Caryophyllaceae. Pianta erbacea di 5-25 cm, coperta di peli a stella e glandolosi, soprattutto nella parte superiore, con fusti eretti e dicotomi, nella cui divaricazione cresce una piccola solitaria infiorescenza con breve picciolo, posta tra 2 foglie sessili opposte. Foglie generalmente ovali o subspatolate- lanceolate,acute, opposte e sessili, che non superano 1.5 cm di lunghezza. Fiori agglomerati, in cime compatte ripetutamente dicotome, munite di foglie bratteali, provviste di lunghe ciglie barbute. I fiori con petali bianchi, incisi, glabri, generalmente cigliati alla base, uguali o superano i sepali.

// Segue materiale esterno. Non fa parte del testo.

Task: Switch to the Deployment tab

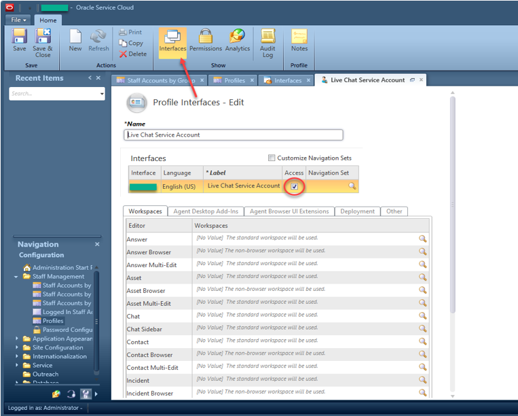Action: click(x=357, y=211)
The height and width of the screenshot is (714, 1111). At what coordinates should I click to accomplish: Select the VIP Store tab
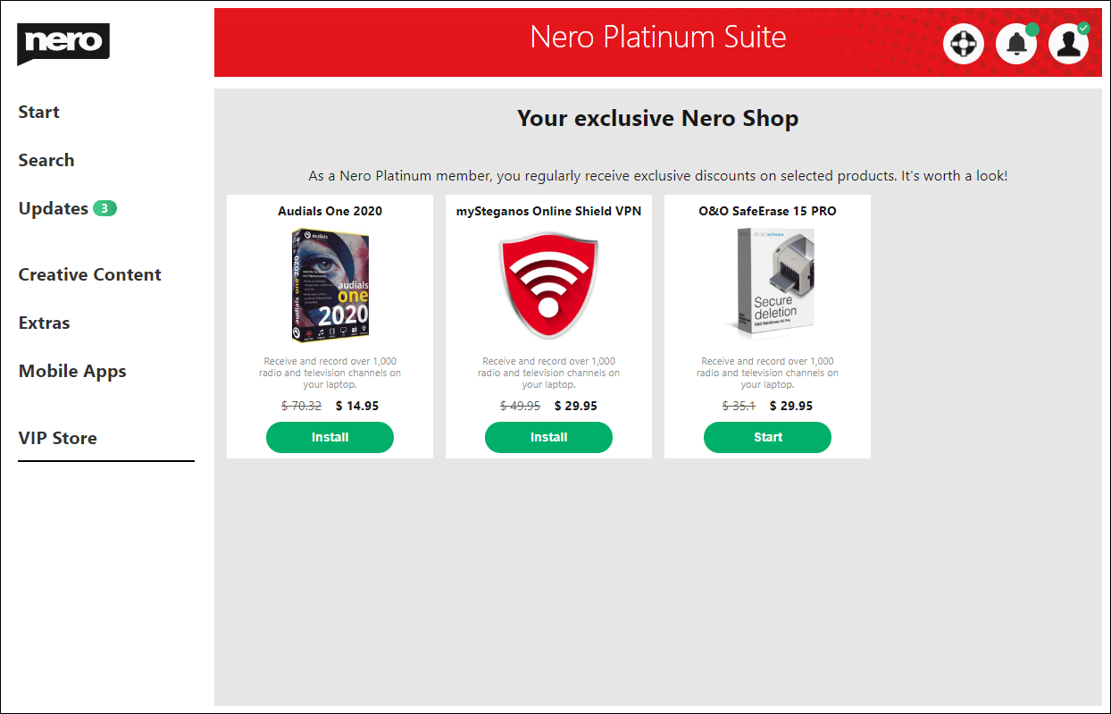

Calici con sepali liberi e persistenti, scariosi al margine, quelli esterni superati da un ciuffo di peli semplici. Fiorisce in ogni mese dell'anno
Incolti, vigne, infestante delle colture, cresce su ogni tipo di terreno dal piano fino a 1400 m.
Puo essere confuso con:
Cerastium holosteoides Fr. che si contraddistingue quale pianta perenne, generalmente senza peli ghiandolosi, con fusti ascendenti radicanti e piccole foglie lanceolate. Infiorescenza ricca su peduncoli, ma non a glomeruli. Sepali 4-6mm, petali lunghi 0,9-1,3 volte tanto.
Cerastium brachypetalum subsp.tenoreanum (Ser.) So & Jv., con soli peli semplici rivolti verso il basso. Infiorescenza su peduncoli, non a glomeruli.